Download OpenSearch Data

How to Set Up Elasticdump to Download Data

Elasticdump is a tool that can be used for moving and saving indices. It can be used to download or restore data to an OpenSearch instance

Reference: https://www.npmjs.com/package/elasticdump

Notes & Recommendations

When dumping data, be sure the target has sufficient storage space.
Similarly, when restoring data to an OpenSearch index, be sure that there are a sufficient number of data nodes and shards. Otherwise, data will load extremely slowly.
If you get an error: Error Emitted => unable to verify the first certificate, you need to set an environment variable NODE_TLS_REJECT_UNAUTHORIZED=0.
Elasticdump has a built --fsCompress option for compressing the data with gzip. In testing, it seemed faster to dump the data in a raw format and then just use pigz (or the equivalent) to compress it.
Dumping indices in parallel did not seem to work as well for indices with large numbers of documents (ex: over 100 million). Usually, all but one of the indices would error out when dumping. It's possible that one or more of Elasticdump's knobs could be adjusted to keep this from happening / increase performance. Unfortunately, Elasticdump's documentation does not provide much guidance for best performance with very large indices.

Sample Script

Here's a simple python script which uses multielasticdump to download a set of indices in parallel. The amount of time it takes is dependent on the number of indices and the number of docs in each index. You may need to experiment a bit to find the proper settings for your environment.

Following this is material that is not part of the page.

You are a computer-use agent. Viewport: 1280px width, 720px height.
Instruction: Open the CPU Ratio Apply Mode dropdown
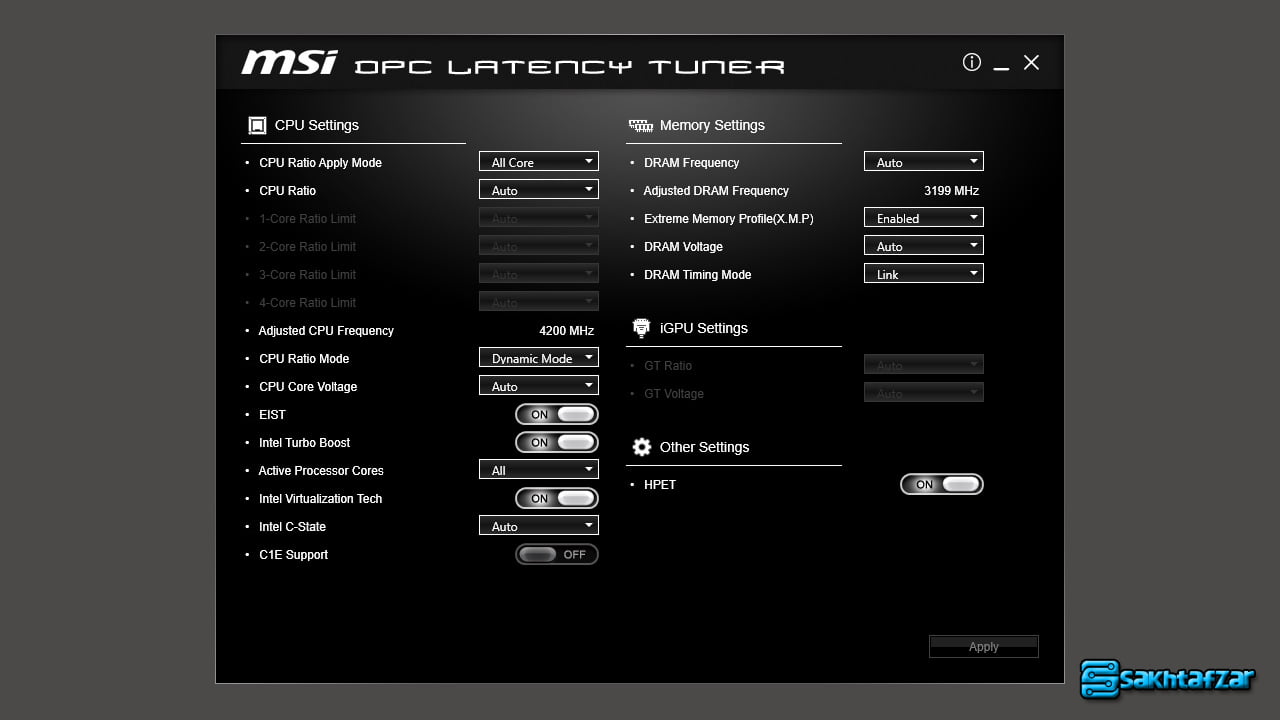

Description of selected parameters:

--direction: defaults to "dump"; set to "load" if restoring data to an OpenSearch instance
--input: source environment (can be an OpenSearch URL or local files)
--output: target environment (can be an OpenSearch URL or local files)
--match: regex to match indices
--noRefresh: disable input refresh; recommended for large indices.
--limit: number of docs to move in each batch
--parallel: number of forks to run simultaneously.
--intervalCap: max requests within a concurrency interval.
--scrollTime: dumps will be resumed if scrollTime has not expired
--ignoreChildError: operation can continue if child throws an error
--prefix: add a prefix to the index being created
--suffix: allows you to add a suffix to the index being created

Use the following syntax for HTTP basic authentication: https://ES_USERNAME:ES_PASSWORD@elasticsearch.handu-phx.handu.developers.oracledx.com

Please follow the link above for more information.

#!/usr/local/bin/python
# Helper script to dump OpenSearch data to a local host in raw json format
import os, time

DUMP_PATH   = "/path/to/node_modules/elasticdump/bin"
WORKING_DIR = "/path/to/work/directory"
DUMP_LOG    = WORKING_DIR + "/dump.log"

######################################
# INPUT
######################################
ENV     = "elasticsearch.handu-phx.handu.developers.oracledx.com"
USER    = "ES_USERNAME_HERE"
PWD     = "ES_PASSWORD_HERE"
INDICES = "^.*myIndex-2019.11.*$"

INPUT    = "https://%s:%s@%s" % (USER, PWD, ENV)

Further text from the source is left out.